> _Exercise_
Pick up the news article about Rockefeller University's new biotech hub after its last sentence and continue it.

> _Document segment_
== == ==

New York CIty Council Member Ben Kallos

Upper East Side Patch UES University To Build New Biotech Hub With $9M City Grant by Nick Garber

UES University To Build New Biotech Hub With $9M City Grant

Rockefeller University will build a life-sciences hub on its Upper East Side campus, part of the mayor's push for new public health spaces.

UPPER EAST SIDE, NY — Rockefeller University will build a new life-sciences hub on its Upper East Side campus as part of a citywide push to make New York the "public health capital of the world," Mayor Bill de Blasio announced Thursday.

The $9 million grant to Rockefeller will help it convert some of its existing academic research labs into a new incubator for life-science companies, dubbed the Tri-Institutional Translational Center for Therapeutics.

The $9 million grant to Rockefeller University will help it convert existing research labs on its Upper East Side campus into a new incubator for life-science companies.

City officials said the 26,000-square-foot facility will be the first of its kind among the Upper East Side's collection of biomedical institutions, and will link up with Memorial Sloan Kettering Cancer Center and Weil Cornell Medicine to conduct research.

The facility has been years in the making, according to City Councilmember Ben Kallos, who began meeting with Rockefeller University to discuss the incubator space shortly after taking office in 2014.

""Biotech will own the future and if we learned any lesson in 2020, it is that New York City needs to become a hub for this industry as soon as possible," Kallos said in a statement. "These biotech centers will create thousands of good-paying jobs and have the potential to be crucial in discovering life-saving cures and treatments for diseases right here on the Upper East Side"

The city funding will cover only part of the cost of the new labs and Rockefeller will need to raise the rest, Kallos's office said.

== == ==

> _Information provided_

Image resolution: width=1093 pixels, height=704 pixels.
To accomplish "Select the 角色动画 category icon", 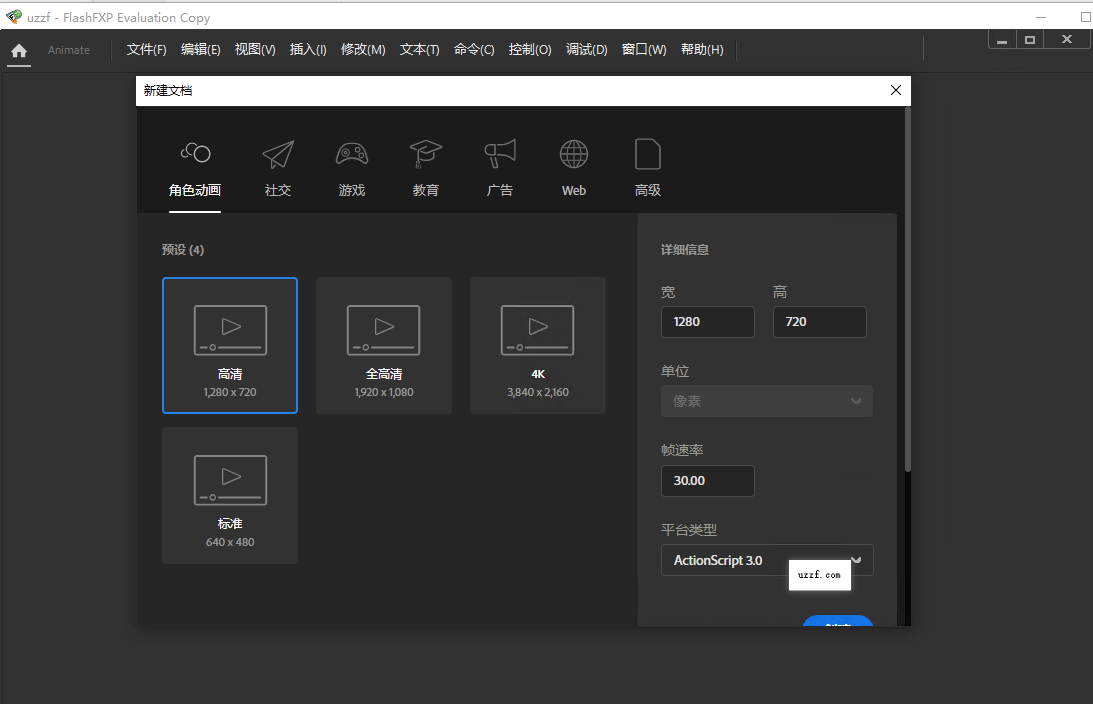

== == ==

> _Task output_
The combined $38 million in grants announced Thursday are part of LifeSciNYC, a $500 million initiative launched by the de Blasio administration in 2016 to grow the city's life-sciences industry over the next 10 years.

De Blasio's administration has also backed a controversial proposal to greatly expand the New York Blood Center on East 67th Street, which officials said would help the city recover from the coronavirus pandemic by adding thousands of square feet of new lab space. Some neighbors, however, have opposed the plan due to its size and impact on the surrounding blocks.

Rockefeller University, whose York Avenue campus stretches between 63rd and 68th streets, opened four new buildings on a platform above the FDR Drive in 2019.

One of the nation's most prestigious research institutions, Rockefeller's faculty have won 26 Nobel Prizes.

"The combined research strengths of three world-leading biomedical institutions provides an unparalleled foundation to ensure the success of the new Tri-Institutional Translational Center for Therapeutics," Rockefeller President Richard P. Lifton said in a statement.

"By consolidating existing collaborations and providing much-needed biotech incubator space into the bargain, this new center will focus the boldest biomedical science in the world on solving today's most challenging medical problems – while also growing the fast-emerging biotech sector in New York City."